According to the Georgia Film Office, film and TV productions spent $4.4 billion across the state in fiscal 2022, setting a new record.
Between July 1, 2021, and June 30, 2022, the department recorded 412 productions shooting in the state. It is a record year.
Because Atlanta is currently hosting production companies and film projects, there are jobs to be filled every day. The job market increases every year.
Wyoming currently gives no incentives.
There was a time when Wyoming had a film rebate — during the years 2008 to 2018. During this time, there were 40 individual productions who spent a total of $9.2 million purchasing goods and services at locations in Wyoming. They generated an additional $368,171 in sales tax.
These productions employed 319 Wyoming residents with wages totaling $9.1 million.
It was called the Film Industry Financial Incentive (FIFI). The incentive program sunsetted in 2018 and has not been seen since, although the Wyoming Office of Tourism (WOT) has put forth a film production rebate program for legislators to consider in the coming future. The program has two tiers.
Tier one allows a maximum of a 30 percent cash rebate; 15 percent is a base rebate, and the other 15 percent is given when certain requirements are met.
There is a minimum spend of $200,000 on qualified expenditures.
Feature films, TV series, major brand commercials, documentaries, virtual reality and multimedia are productions which are included in this rebate.
Tier two has a maximum rebate of 15 percent cash rebate, with 10 percent given as a base rebate and 5 percent given when requirements are met. The minimum spend is $50,000.
Productions in this tier are certain commercials, documentaries, short films, webisodes, music videos, infomercials and content based mobile apps.
Qualified expenditures for both tiers include lodging, restaurant and food expenses, location/leasing fees, lumber and construction materials, rental of production equipment and vehicles, supplies and materials that will be used in the production as well as costs associated with distribution.
A Made in Wyoming tag must be included in the credits.
The rebate is only distributed after all production receipts have been submitted and verified as qualified expenditures.
The Made in Wyoming tag helps market and brand the state to viewers and other production companies.
Increasing the number of viewers who see the Wyoming tag will increase tourism, said the tourism department.
According to WOT and independent study, an estimated 23,000 jobs have been lost to other states with rebate programs in the last decade.
Big money can and has flowed into communities when a production company works in Wyoming.
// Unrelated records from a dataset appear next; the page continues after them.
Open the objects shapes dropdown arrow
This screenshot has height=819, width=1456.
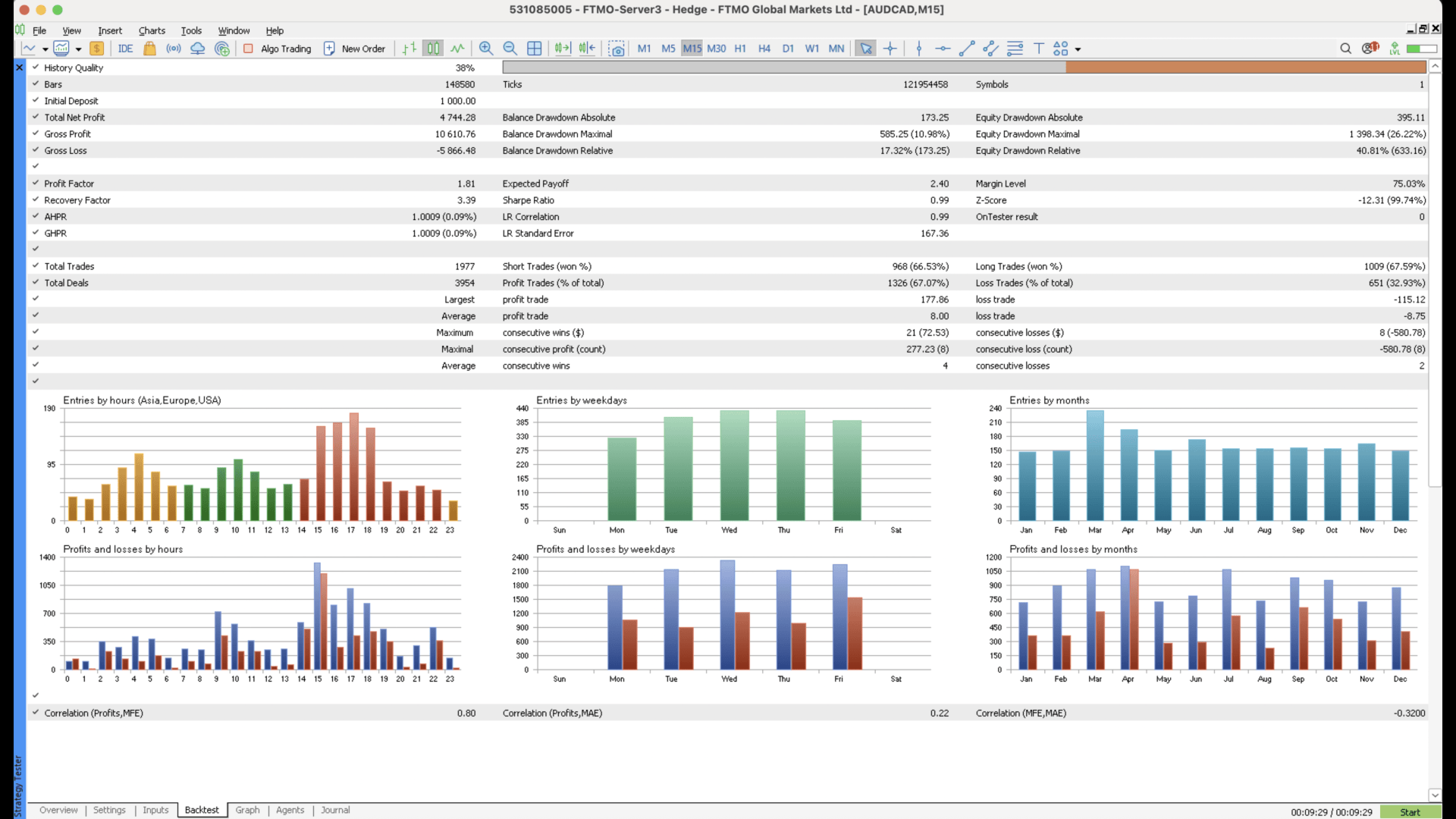point(1078,49)
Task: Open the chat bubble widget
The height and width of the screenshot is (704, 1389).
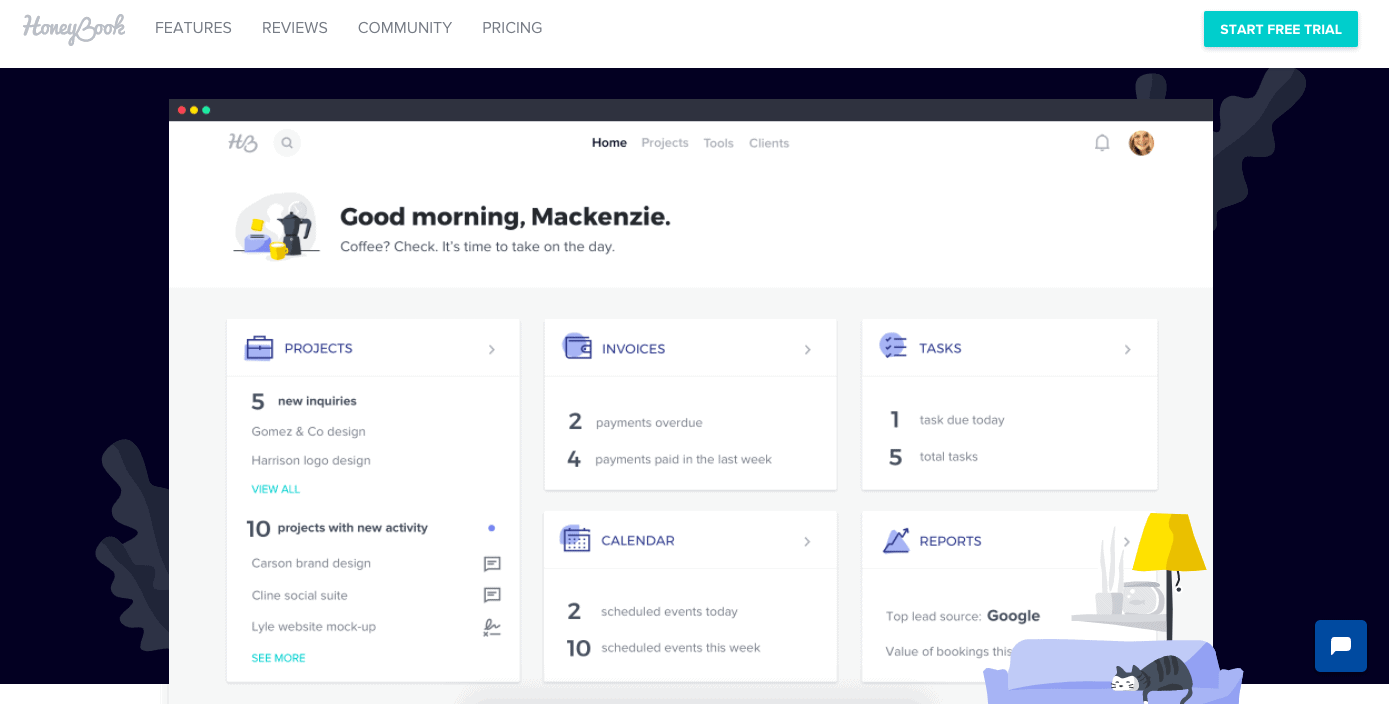Action: [1340, 646]
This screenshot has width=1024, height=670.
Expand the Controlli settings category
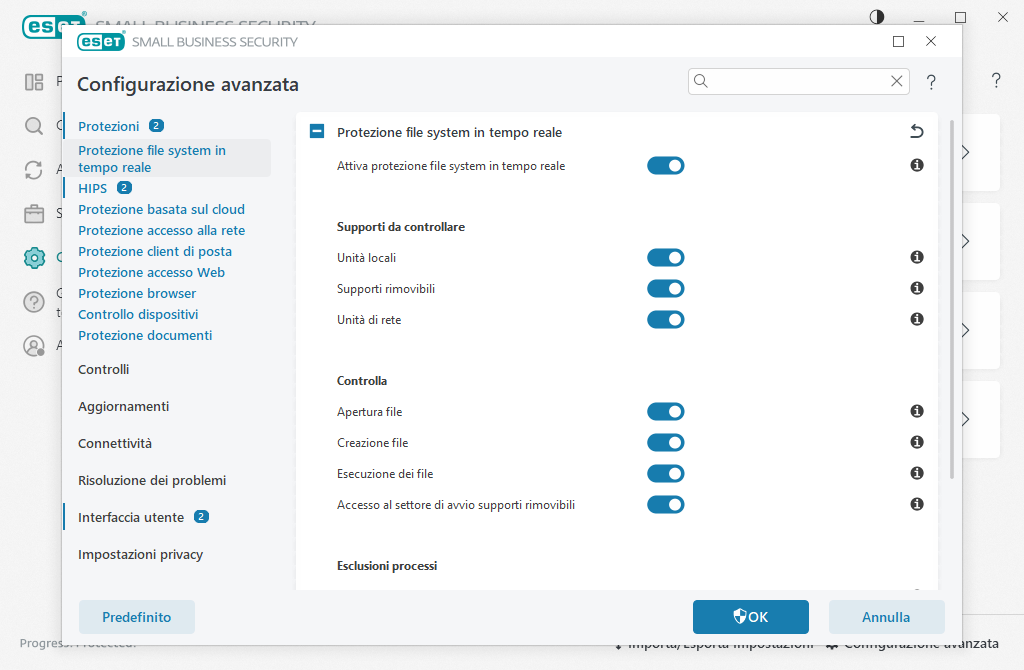tap(103, 369)
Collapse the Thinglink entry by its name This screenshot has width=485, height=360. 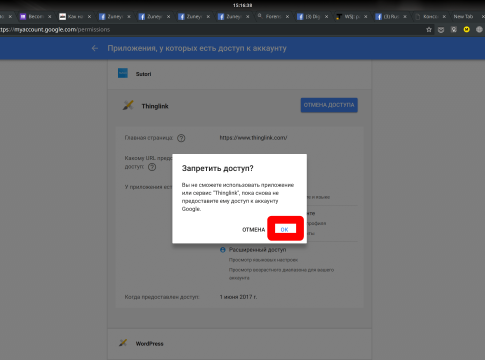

The Discovery Channel’s ‘Street Outlaws: Fastest in America’ brought an estimated $1.8 million in revenue to Natrona County.
An overview of the Wyoming Film Production Incentive Bill that will be considered during the 2023 Legislative General Session was put forth at the Wyoming Hospitality and Tourism Fall Summit in Casper.
Gov. Mark Gordon spoke in support of getting productions to film in Wyoming.
“I would love to see it happen,” he said. “For me growing up in Kaycee, to have ‘Hole in the Wall’ filmed in Utah instead of Kaycee – I find it a travesty. Then there is ‘Wind River,’ which is probably one of the biggest movies about Wyoming to come out in a few years, and it was filmed also in Utah. Even C.J. Box’s stories are filmed in Canada. That makes no sense.”
Most attendees of the fall summit agreed with Gordon’s sentiments as well as many residents throughout Wyoming.
In Carbon County, fans of C.J. Box’s Joe Pickett series are not happy to see the stories being filmed in Canada.
“We need to do a much better job right here,” Gordon concluded. “Wyoming is a state where we have it all.”